The obvious, and woefully underreported, interfaces between the Bush
administration, UNOCAL, the CIA, the Taliban, Enron, Saudi Arabia, and
Pakistan, the groundwork for which was laid when the Bush Oil team was
on the sidelines during the Clinton administration, is making the Republicans
worried. Vanquished vice presidential candidate Joseph Lieberman is in
the ironic position of being the senator who will chair the Senate Government
Affairs Committee hearings on the collapse of Enron. The roads from Enron
also lead to Afghanistan and murky Bush oil politics.
UNOCAL was also clearly concerned about its past ties to the Taliban.
On September 14, just three days after terrorists of the Afghan-base al
Qaeda movement crashed their planes into the World Trade Center and Pentagon,
UNOCAL issued the following statement: "The company is not supporting
the Taliban in Afghanistan in any way whatsoever. Nor do we have any project
or involvement in Afghanistan. Beginning in late 1997, Unocal was a member
of a multinational consortium that was evaluating construction of a Central
Asia Gas pipeline between Turkmenistan and Pakistan [via western Afghanistan].
Our company has had no further role in developing or funding that project
or any other project that might involve the Taliban."

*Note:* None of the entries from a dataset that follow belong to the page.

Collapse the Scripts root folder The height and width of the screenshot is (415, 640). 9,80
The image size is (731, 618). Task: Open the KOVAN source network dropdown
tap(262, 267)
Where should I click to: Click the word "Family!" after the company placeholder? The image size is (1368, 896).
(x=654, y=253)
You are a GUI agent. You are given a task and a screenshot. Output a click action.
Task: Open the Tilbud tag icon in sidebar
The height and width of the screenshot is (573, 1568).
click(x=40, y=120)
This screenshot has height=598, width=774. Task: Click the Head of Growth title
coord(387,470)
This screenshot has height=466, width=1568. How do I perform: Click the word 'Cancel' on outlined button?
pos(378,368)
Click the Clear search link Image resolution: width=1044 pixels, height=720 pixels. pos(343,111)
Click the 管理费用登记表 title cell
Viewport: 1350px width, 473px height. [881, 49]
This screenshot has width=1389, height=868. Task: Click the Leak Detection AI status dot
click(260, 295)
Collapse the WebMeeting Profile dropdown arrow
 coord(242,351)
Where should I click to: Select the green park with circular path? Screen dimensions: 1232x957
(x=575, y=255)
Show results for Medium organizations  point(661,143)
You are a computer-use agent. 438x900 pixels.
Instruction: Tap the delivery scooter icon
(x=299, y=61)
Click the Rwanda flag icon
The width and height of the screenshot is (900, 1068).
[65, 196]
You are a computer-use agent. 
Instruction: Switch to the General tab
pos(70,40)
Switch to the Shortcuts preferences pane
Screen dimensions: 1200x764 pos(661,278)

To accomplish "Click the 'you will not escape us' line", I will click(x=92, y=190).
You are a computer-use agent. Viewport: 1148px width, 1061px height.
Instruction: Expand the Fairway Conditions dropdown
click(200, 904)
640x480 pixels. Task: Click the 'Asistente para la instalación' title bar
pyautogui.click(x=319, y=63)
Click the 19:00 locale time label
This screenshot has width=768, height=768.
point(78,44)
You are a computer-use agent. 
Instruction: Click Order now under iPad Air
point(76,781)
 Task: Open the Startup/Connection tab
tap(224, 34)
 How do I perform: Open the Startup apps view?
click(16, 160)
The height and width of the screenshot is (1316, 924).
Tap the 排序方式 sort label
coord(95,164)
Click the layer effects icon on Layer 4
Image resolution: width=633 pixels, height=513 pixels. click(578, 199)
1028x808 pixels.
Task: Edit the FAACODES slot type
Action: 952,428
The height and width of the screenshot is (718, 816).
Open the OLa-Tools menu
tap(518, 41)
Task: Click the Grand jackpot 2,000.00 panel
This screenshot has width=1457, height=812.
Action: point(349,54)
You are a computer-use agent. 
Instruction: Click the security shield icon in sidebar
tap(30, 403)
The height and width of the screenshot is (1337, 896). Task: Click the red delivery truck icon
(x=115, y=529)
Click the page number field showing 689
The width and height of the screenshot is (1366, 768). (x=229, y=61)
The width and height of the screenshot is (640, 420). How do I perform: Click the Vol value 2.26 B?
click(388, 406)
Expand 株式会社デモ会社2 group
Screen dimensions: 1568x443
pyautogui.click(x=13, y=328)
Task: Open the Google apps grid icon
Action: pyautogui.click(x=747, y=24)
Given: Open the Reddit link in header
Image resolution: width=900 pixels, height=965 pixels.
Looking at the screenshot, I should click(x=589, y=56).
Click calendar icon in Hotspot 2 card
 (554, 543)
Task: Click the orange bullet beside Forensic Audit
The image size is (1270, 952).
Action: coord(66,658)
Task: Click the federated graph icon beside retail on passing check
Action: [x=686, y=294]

The Bush Oil Team, which can now rely on the support of the interim Prime
Minister of Afghanistan, may think that war and oil profits mix. But there
is simply too much evidence that the War in Afghanistan was primarily
about building UNOCAL's pipeline, not about fighting terrorism. The Democrats,
who control the Senate and its investigation agenda, should investigate
the secretive deals between Big Oil, Bush, and the Taliban.